● **What to produce**
Count the lines in the items below that contain the string "Instruction", and reply with the number alone.

(Element lookup items)
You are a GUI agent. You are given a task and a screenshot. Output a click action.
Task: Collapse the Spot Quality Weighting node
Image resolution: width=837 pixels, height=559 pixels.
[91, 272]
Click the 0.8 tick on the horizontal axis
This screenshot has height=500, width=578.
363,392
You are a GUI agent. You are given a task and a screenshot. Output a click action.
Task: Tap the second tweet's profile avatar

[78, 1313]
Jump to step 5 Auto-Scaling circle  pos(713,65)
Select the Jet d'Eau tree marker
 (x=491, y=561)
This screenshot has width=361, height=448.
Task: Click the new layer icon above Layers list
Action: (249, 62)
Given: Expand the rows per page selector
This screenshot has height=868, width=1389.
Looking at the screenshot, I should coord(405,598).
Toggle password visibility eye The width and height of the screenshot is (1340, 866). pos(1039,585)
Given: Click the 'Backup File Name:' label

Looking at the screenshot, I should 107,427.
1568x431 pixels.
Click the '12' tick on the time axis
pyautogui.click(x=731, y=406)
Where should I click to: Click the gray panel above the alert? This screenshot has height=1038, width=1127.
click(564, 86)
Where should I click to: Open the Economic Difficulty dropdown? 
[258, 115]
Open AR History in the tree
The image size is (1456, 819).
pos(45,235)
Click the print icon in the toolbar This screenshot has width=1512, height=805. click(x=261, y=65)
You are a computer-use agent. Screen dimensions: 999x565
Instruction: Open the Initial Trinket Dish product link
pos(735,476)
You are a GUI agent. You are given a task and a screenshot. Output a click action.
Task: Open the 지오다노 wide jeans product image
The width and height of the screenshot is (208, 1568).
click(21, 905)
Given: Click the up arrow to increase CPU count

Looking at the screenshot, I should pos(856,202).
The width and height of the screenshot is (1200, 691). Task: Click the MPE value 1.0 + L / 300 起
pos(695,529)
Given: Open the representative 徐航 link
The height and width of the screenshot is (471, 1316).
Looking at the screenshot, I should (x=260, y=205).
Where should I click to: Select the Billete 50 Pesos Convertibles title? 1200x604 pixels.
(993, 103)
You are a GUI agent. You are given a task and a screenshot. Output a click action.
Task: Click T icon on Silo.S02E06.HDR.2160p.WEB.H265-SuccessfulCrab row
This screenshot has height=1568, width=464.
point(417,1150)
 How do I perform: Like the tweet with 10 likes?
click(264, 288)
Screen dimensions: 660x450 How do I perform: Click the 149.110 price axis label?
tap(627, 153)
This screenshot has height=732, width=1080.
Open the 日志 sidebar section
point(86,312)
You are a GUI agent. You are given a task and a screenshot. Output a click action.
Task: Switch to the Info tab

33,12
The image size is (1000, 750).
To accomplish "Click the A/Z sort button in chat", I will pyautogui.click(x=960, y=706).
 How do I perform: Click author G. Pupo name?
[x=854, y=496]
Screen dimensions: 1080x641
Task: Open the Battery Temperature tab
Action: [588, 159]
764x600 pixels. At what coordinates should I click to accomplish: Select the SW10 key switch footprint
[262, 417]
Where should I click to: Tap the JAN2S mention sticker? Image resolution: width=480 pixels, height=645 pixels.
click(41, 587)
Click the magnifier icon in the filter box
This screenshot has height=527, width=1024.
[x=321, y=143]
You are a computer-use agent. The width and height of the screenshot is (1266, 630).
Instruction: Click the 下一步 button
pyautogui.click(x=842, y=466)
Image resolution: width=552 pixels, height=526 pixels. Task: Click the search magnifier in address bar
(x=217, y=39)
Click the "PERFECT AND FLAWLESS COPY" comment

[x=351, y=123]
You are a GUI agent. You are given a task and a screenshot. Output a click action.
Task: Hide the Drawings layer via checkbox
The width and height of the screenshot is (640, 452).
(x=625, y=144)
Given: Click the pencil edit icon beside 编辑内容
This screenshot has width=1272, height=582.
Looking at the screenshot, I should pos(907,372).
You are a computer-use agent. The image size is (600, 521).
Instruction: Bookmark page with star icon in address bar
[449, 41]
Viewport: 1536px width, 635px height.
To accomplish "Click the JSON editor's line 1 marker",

● **Written reply**
3